### Opdracht 1
Beantwoord deze vragen over de tekst over de politieorganisatie:
(a) In welk jaar werd het onderzoek naar de (on)tevredenheid binnen de politie Limburg-Zuid gedaan?
(b) In welk jaar volgde een nieuw onderzoek?
(c) Welke groep zit er volgens de tekst ook binnen die 67 %?
### Opdracht 2
Ga door met de tekst over de politieorganisatie, vanaf de laatste zin.

### Gegeven tekst
###

Ik spreek nog steeds over organisaties, de papieren verzinsels van mensen.
Er wordt door mensen heel wat af geklaagd over organisaties, of dit nu de publieke sector, de bedrijven, of de particuliere sector betreft, dat maakt niet uit, er zal altijd geklaagd worden. Ik laat in het midden of dit terecht of onterecht is.Mij werd gevraagd om iets te schrijven over zaken als arbeidsomstandigheden, personeels- en/of loopbaanbeleid, gebrek aan aandacht voor mensen, de leiding etc.Ik had in het voorbije decennium al een aantal keren een initiatief ontplooid om meer aandacht voor de mens achter de politieambtenaar te vragen en ik verwees hierbij naar eerdere onderzoeken die o.a. door S. De Wit (1999 Onder je pet praten), Kadans (2000 Aandacht voor Mensen) waren verricht, maar blijkbaar bracht dit geen aardschokeffect teweeg. Mijn gesprekken met mensen uit alle lagen van de organisatie, maar ook daarbuiten boden niet voldoende aanknopingspunten met belangrijke veranderingen op dat specifieke gebied. Het geweeklaag van collega’s was er nog steeds. Uit een onderzoek over de (on)tevredenheid binnen de politie Limburg-Zuid (2004), werd toen al de conclusie getrokken dat 67 % van de politiemensen tevreden is over de organisatie. In 2008 volgde een nieuw onderzoek en dan blijkt dat er nauwelijks iets is gewijzigd in die patronen. In 2010 zal dit niet anders zijn.
Is dat niet vreemd?
Er wordt blijkbaar heel veel tijd, geld en energie gestoken in onderzoeken naar het wel en wee van politiemensen binnen hun organisatie, en als je nu, op dit moment, goed om je heen kijkt en luistert, zie en hoor je veel geklaag over diezelfde organisatie.Vreemd, want er worden, n.a.v. die onderzoeken, plannen en nota’s ontwikkeld om verbeteringen door te voeren. Dat gebeurt al jaren. De mensen die zich daarmee bezig (moeten) houden klinken erg enthousiast en het lijkt er op dat kosten noch moeite gespaard worden om maar vooral aandacht aan die verbeterpunten te besteden. Berichtgevingen over een medewerker tevredenheid onderzoek krijgen een positieve uitstraling, wat op zich natuurlijk niet verkeerd is. In werkelijkheid blijkt echter b.v. dat binnen die 67 % ook een grote groep zit, die maar gedeeltelijk tevreden is. Op andere gebieden zijn deze mensen ontevreden. Het lijkt tegenstrijdig met de werkelijkheid die je in je eigen omgeving ervaart.

###

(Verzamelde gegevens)
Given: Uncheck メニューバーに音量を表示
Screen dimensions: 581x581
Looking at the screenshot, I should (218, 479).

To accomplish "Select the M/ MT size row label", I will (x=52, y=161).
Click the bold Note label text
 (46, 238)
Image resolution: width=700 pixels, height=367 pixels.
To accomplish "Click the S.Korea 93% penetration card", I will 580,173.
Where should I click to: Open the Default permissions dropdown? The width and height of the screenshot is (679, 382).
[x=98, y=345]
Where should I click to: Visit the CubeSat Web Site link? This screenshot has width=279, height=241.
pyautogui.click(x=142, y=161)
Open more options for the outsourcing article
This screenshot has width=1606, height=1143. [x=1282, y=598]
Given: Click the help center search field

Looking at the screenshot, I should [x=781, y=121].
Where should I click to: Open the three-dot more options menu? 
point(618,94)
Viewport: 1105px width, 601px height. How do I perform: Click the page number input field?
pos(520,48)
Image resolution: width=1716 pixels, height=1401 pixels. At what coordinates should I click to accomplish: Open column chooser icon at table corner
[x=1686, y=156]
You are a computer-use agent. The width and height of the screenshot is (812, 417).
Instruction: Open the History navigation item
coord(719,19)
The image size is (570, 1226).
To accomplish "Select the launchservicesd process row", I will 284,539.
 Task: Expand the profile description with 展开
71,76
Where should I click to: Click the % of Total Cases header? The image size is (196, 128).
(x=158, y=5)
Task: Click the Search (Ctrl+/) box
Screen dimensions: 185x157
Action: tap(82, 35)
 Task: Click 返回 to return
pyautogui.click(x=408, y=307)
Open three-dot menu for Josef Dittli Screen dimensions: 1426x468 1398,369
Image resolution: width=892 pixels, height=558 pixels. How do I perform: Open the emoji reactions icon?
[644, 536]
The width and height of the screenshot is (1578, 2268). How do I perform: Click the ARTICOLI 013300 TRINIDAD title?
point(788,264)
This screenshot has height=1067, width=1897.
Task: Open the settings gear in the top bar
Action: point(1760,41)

###

### Antwoord 1
(a) In 2004.
(b) In 2008.
(c) Een grote groep die maar gedeeltelijk tevreden is.

### Antwoord 2
Zal dit met mijzelf te maken hebben?
Die vraag stel ik mij regelmatig, maar als ik dan op andere plaatsen, in de andere districten, goed om mij heen kijk en luister, hoor ik precies dezelfde signalen. En dan denk ik opnieuw: “heeft dit misschien toch met mijzelf te maken?”. Als ik alles op een rijtje zet, dan valt mij op dat ik begin spreek over de organisatie, maar dat ik het gaandeweg het schrijven steeds meer heb over mensen binnen die organisatie. Daar gaat het uiteindelijk toch om, nietwaar? Zou het toch geklaag en gekanker toch iets met onszelf te maken hebben? Want hoe wil je nu op zoiets abstracts als een papieren verzinsel kunnen klagen en kankeren? Dat verandert toch helemaal niets, of wel?
Ik heb leergeld betaald. Mijn geklaag en gekanker op dé organisatie leerde ik begrijpen toen ik besefte dát ik het dééd en mij daarover vragen ging stellen. Die impuls kreeg ik telkens wanneer ik ziek werd. Vreemd? In mijn beleving niet meer want het was al geruime tijd geleden tot mij doorgedrongen dat er samenhangen bestonden tussen b.v. mijn werk en hoe ik in elkaar stak, maar ook tussen mijn beroepskeuze van weleer en de in de loop der jaren ontstane ziekteverschijnselen. De antwoorden kwamen uit mijzelf en toen ik dit écht doorhad, zag ik in dat klagen en kankeren op een organisatie geen enkele zin had. Ik ging kritisch naar mezelf gaan kijken, in die zin dat ik mij afvroeg waarom ik op dát moment, onder dié omstandigheden, in een dérgelijke situatie was terecht gekomen. Mijn conclusie was al snel getrokken dat mijn eigen persoonlijke innerlijke gesteldheid ten opzichte van die zaken er voor zorgde dat ik boos of tevreden was, dat ik vergenoegd of teleurgesteld raakte enz. Het was helemaal niet de organisatie, waarmee ik in conflict raakte, het waren allemaal individuele mensen waar ik mee te maken kreeg.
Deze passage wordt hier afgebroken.